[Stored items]
**********

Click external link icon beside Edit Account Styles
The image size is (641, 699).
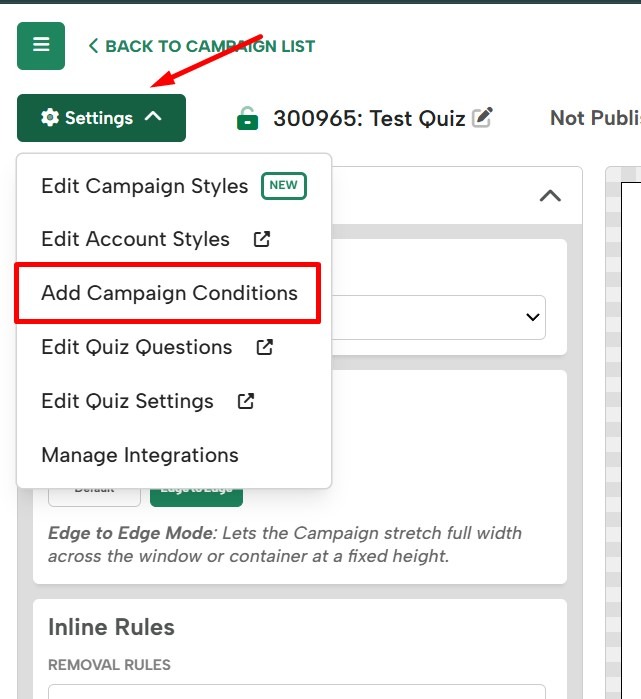point(262,240)
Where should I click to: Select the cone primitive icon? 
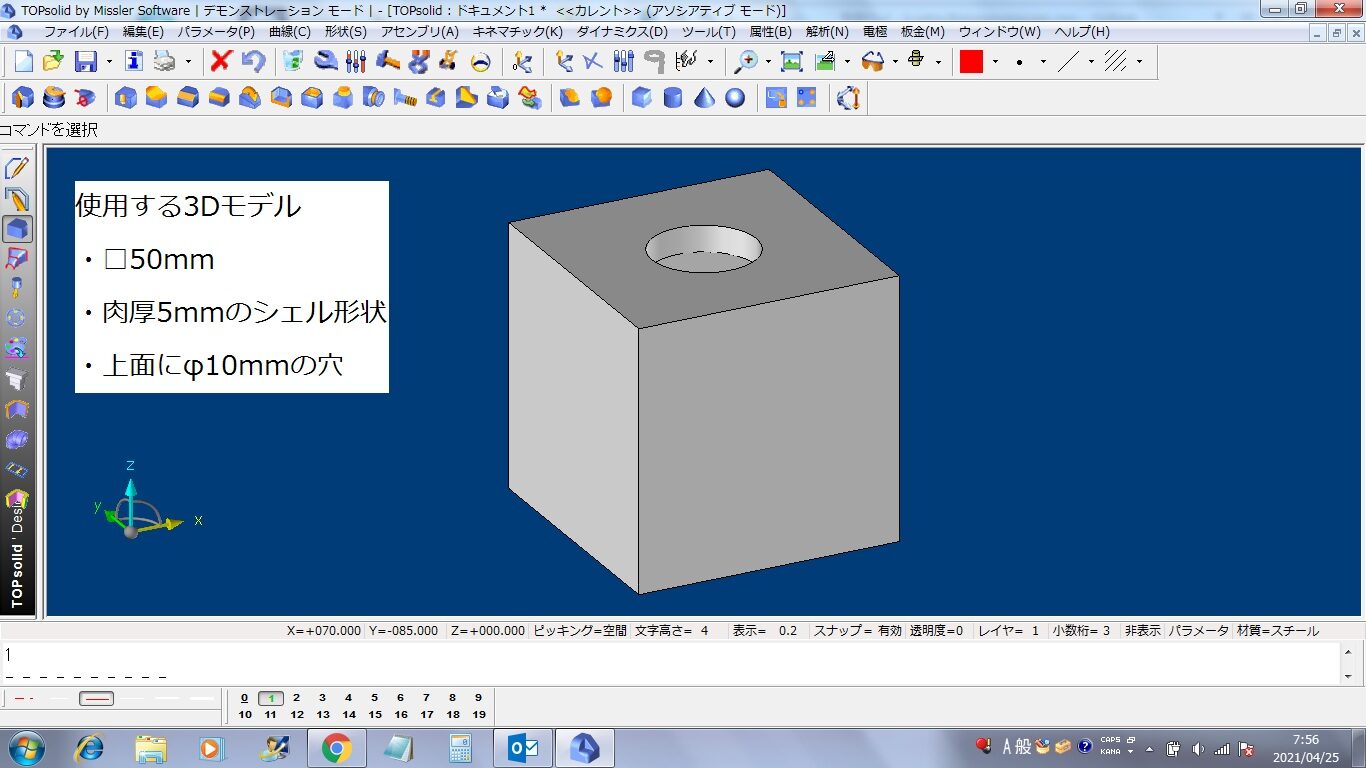(704, 98)
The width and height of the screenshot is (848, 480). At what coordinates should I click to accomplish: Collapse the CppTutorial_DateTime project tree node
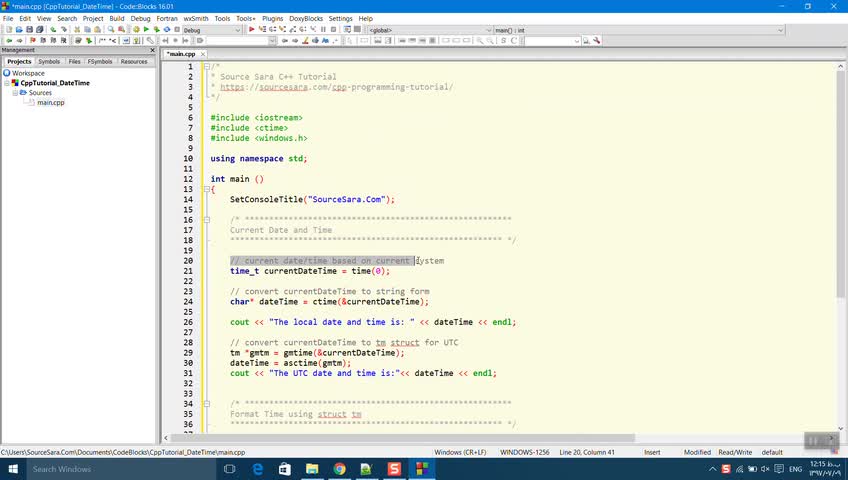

**********

● WORK REQUEST
Leave the pictures out. Repeat every entry above exactly.

● ANSWER BELOW
Click external link icon beside Edit Account Styles
The image size is (641, 699).
point(262,240)
Where should I click to: Select the cone primitive icon? 
(704, 98)
The width and height of the screenshot is (848, 480). At what coordinates should I click to accomplish: Collapse the CppTutorial_DateTime project tree node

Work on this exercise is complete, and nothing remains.